Mac looked for something to stop the blood from his arm wound. Warren handed him a handkerchief.

“Actually, I thought maybe you’d set me up from the beginning,” Mac admitted, dabbing at the blood. The adrenaline rush was fading, leaving him tired. “I figured there had to be two people organizing the events the night I got tossed into the Sound and Donnelly got shot. It didn’t work otherwise. Couldn’t figure out which role you might have played.”

Kristy fussed over Mac’s arm. He started to shake her off, and then with a grin, let her continue. Warren snorted.

“I figured you for the Machiavellian type, the sort who likes to be behind the scenes pulling the strings,” Mac continued. “But I couldn’t tell what you were aiming to accomplish.”

Warren half-laughed. “I guess you pegged that about right,” he admitted. “I was trying to get you off the dime and having the dickens of a time doing it. If I’d thought of tossing you in the Sound to make you mad, I might have done it.”

The U.S. marshals stood looking at Parker, still curled in a ball on the floor. They glanced warily at Mac. Warren handed them the warrant. “Post an armed guard around his hospital bed,” he said wearily. “If he regains consciousness, we’ve got a lot to talk about.”

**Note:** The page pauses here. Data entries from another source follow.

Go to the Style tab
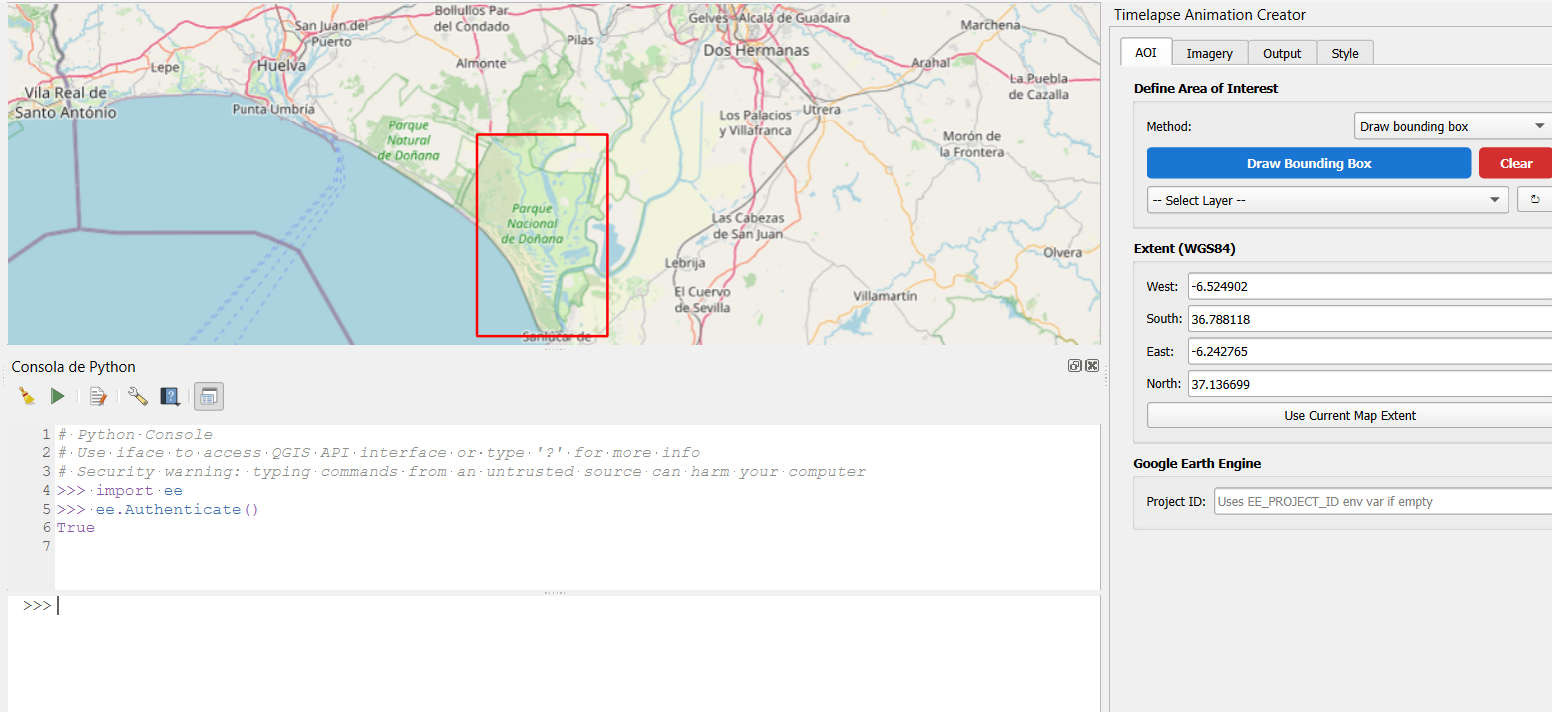1344,53
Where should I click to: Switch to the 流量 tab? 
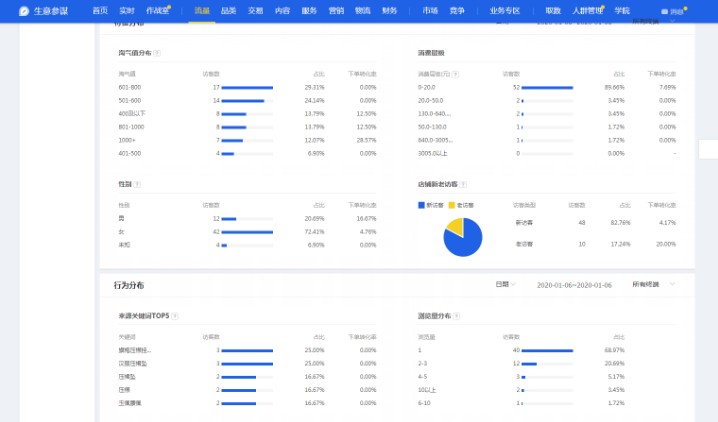coord(202,10)
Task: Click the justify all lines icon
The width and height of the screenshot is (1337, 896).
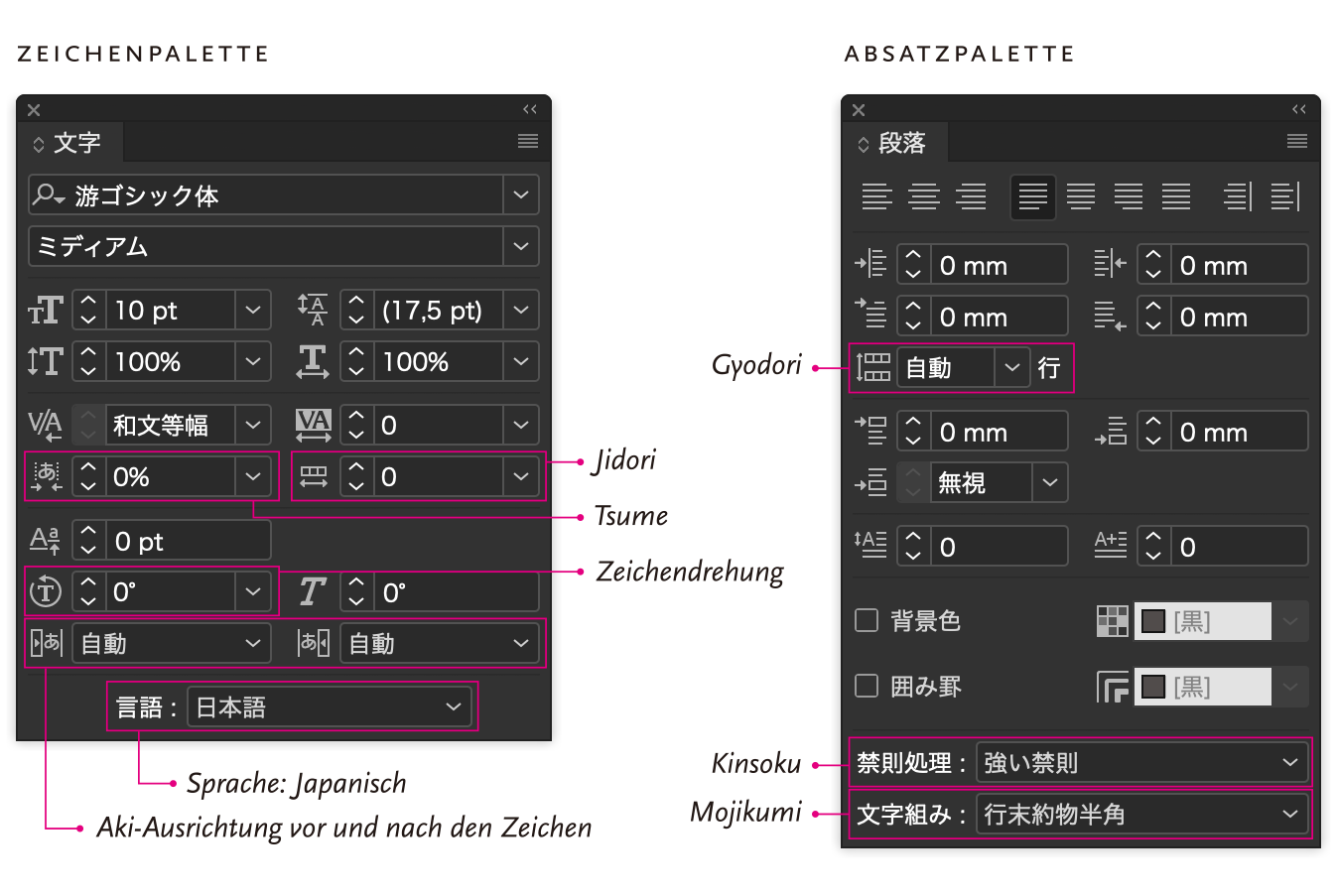Action: coord(1176,196)
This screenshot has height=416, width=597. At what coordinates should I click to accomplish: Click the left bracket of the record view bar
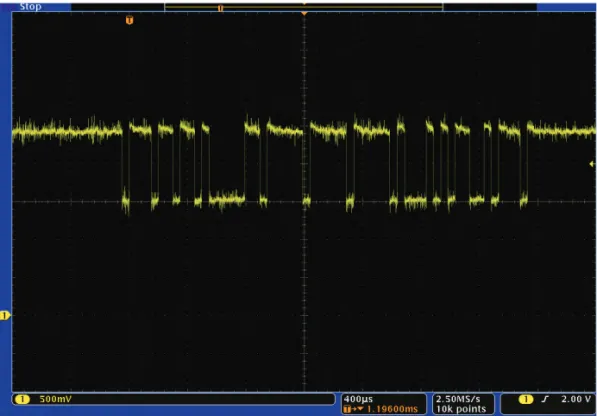point(165,6)
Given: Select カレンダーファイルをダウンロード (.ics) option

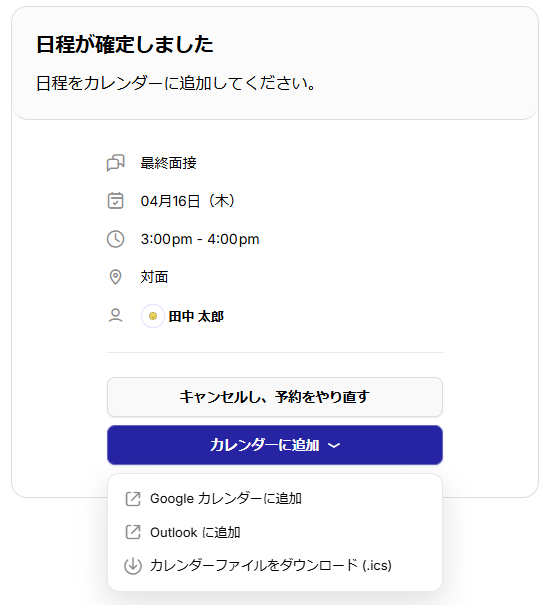Looking at the screenshot, I should (275, 566).
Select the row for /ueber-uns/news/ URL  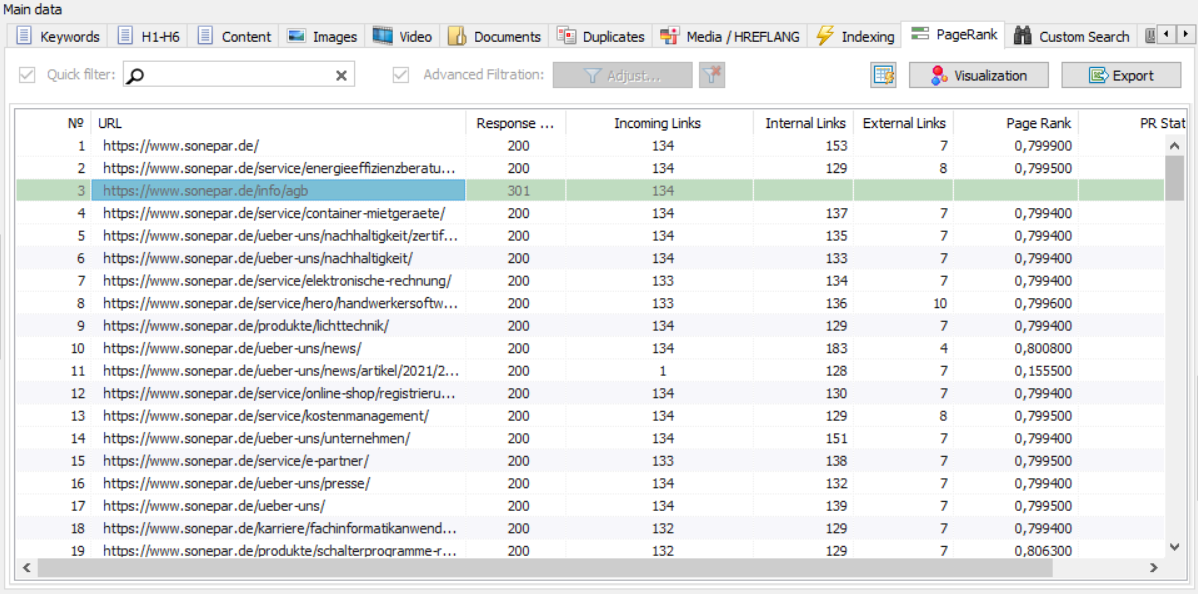[232, 348]
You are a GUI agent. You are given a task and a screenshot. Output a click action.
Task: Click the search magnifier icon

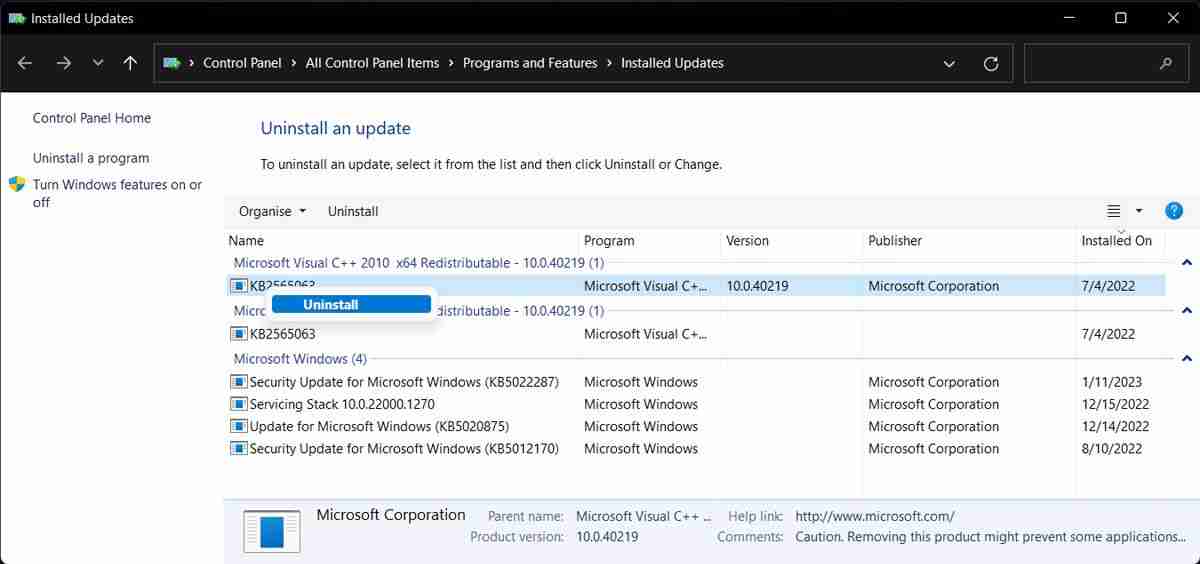(x=1165, y=63)
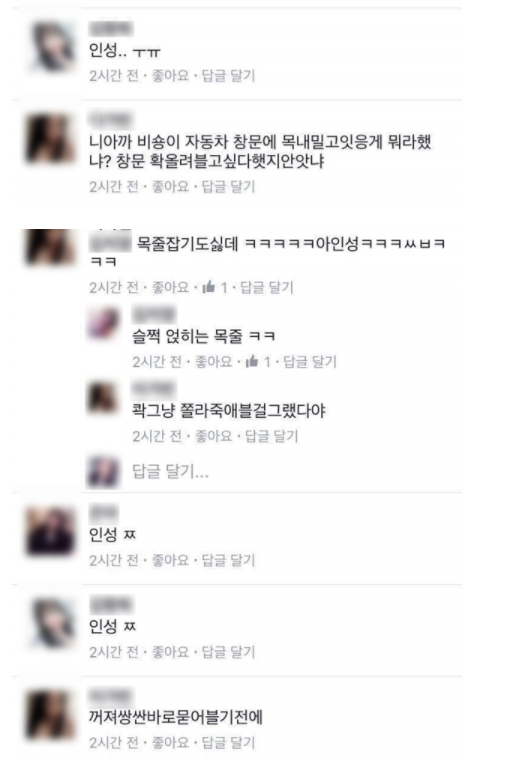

Warren looked at Mac. “So you decided the pen is mightier than the sword? I half-expected Parker to be dead when I got here.”

Mac shook his head, watching as the marshals entered the elevator behind EMTs carrying Parker on a stretcher. “The pen might be mightier,” he muttered, “but at least with the sword you know when it’s over.”

Warren laughed. “Yeah, you do.”

“Shit,” Mac said suddenly, looking for a phone. “Speaking of words, my boss will kill me if I get beat on this story now. Where’s the freaking phone?”